This is also the year of 2 different types of proof sets — as the U.S. Mint changed (very slightly) the appearance of the ‘S’ mintmark on the coins in the proof set.
Proof sets from earlier in the year (called 1979 Type 1 proof sets) show mintmarks that look nearly blob-like. The S mintmark just isn’t well defined in these sets. 1979 Type 1 proof sets are worth around $8 to $10.
Later in 1979, the U.S. Mint enhanced the S mintmark so that it looks clearer. 1979 Type 2 proof sets contain the clearer S mintmark and are somewhat scarcer than the Type 1 proof sets. The 1979 Type 2 mintmark was used until mid-1981. 1979 Type 2 proof sets are worth $100 to $120.
What Coins Come In The 1979 Proof Set?
Both the 1979-S Type 1 and 1979-S Type 2 proof sets contain the same 6 denominations, including:
- Lincoln cent
- Jefferson nickel
- Roosevelt dime
- Washington quarter
- Kennedy half dollar
- Susan B. Anthony dollar
The verdict was still out on the Susan B. Anthony dollar in 1979 — which had just been released in July of that year. However, there were already doubts about its long-term success, as the public made its preference clear that it preferred using the dollar bill to dollar coins.
The Kennedy half dollar was dwindling in circulation by the late 1970s, but it was still a regular-production coin that could be obtained from most banks during that era.
The other coins, including the Lincoln cent, Jefferson nickel, Roosevelt dime, and Washington quarter were all regularly circulating then as they are today.
What Makes The 1979-S Type 2 Proof Set Valuable?
As mentioned earlier, the 1979-S Type 2 proof set is scarcer than the 1979-S Type 1 proof set, thus making the “Clear S” proof set more valuable.
Both the 1979-S Type 1 and 1979-S Type 2 contain only 6 proof coins — so they are equal from that standpoint. The clear difference (both literally and figuratively) is that the 1979-S Type 1 proof coins exhibit a filled, or blobby-looking “S” mintmark from the San Francisco Mint while the the 1979-S Type 2 coins show a clearer “S” mintmark.
The appeal for the 1979-S Type 2 proof set is three-fold:
- These proof sets are scarce, so the demand for these sets outstrip supply.
- The “S” mintmark is far more legible on the 1979 Type 2 proof sets than on the Type 1 sets.

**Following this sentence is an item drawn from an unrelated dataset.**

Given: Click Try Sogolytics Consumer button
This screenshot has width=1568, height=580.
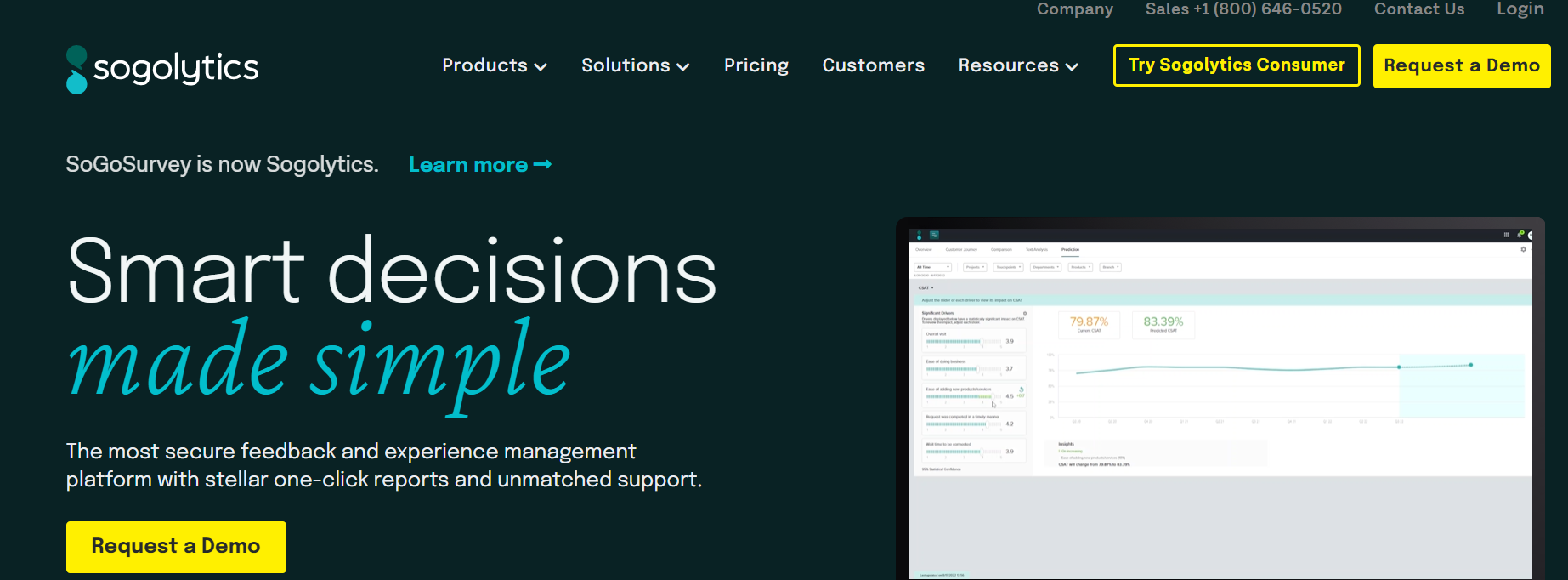Looking at the screenshot, I should (x=1236, y=65).
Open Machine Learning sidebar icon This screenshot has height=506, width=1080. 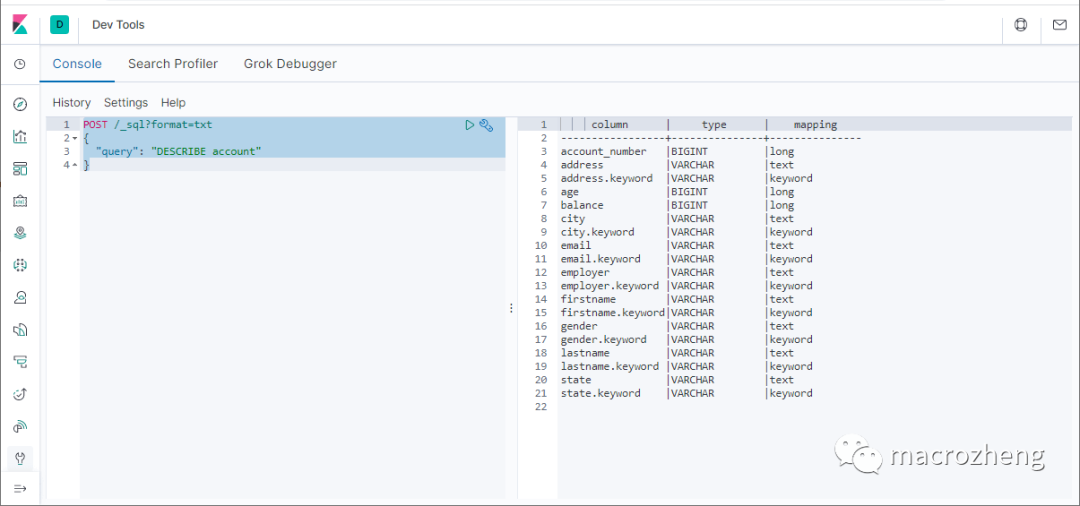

- Diehard proof set and modern coin enthusiasts want examples of both the 1979 Type 1 and Type 2 proof sets.
For a 1979-S proof set to really be valuable, it must contain the 1979-S Type 2 dollar — which is the rarest of the 1979 proof coins with the “Clear S” mintmark.
How To Spot A 1979-S Type 2 Proof Set
So, how do you know if you have a 1979-S Type 2 set?
It’s actually pretty easy to distinguish a 1979-S Type 1 proof set from the Type 2. Check the serifs (or bulbous tips) of the “S” mintmark:
- If the serifs touch the inside of the “S,” making the “S” look something like a solid rectangle or number “8” with the center loops mostly filled in — then you’ve got a Type 1 proof set.
- If the serifs of the “S” appear more distinct and you see 2 black holes inside the top and bottom of the “S” mintmark, giving it the appearance of something like a clear number “8” — then you’ve got a Type 2 proof set.
How Many 1979-S Type 2 Proof Sets Were Made?
There are no defined mintage figures for the 1979-S Type 1 proof sets versus 1979-S Type 2 proof sets individually, but collectively the United States Mint assembled and distributed 3,677,175 sets. They were originally issued for $9 each.
Some estimates suggest 400,000 to 500,000 of the 1979 proof sets contain the Type 2 “S” mintmark, though the introduction of the “Clear S” came over a period of time. Of the 6 denominations in the 1979 proof set, the 1979-S Type 2 proof dollar is the rarest.
Super scarce 1979-S Type 2 proof sets are those which exhibit the “Clear S” mintmark on all 6 denominations.
With the increasing prevalence of third-party coin grading companies since the 1980s, many collectors and investors have been breaking their 1979 proof sets to divvy up the coins with the hopes of scoring top grades for their 1979-S Type 2 coins.
This has meant that 1979-S Type 2 proof sets still in their original government packaging are becoming increasingly scarce. Some folks therefore pay premiums for extra nice 1979-S Type 2 proof sets still in their original red plastic display cases.
More Info On Proof Sets
In addition to the links I’ve included above, here are some other resources to help you find more info about 1979 proof sets:
- Proof Coins & Proof Sets: What You Need To Know
- Proof Sets & Mint Sets: What’s The Difference?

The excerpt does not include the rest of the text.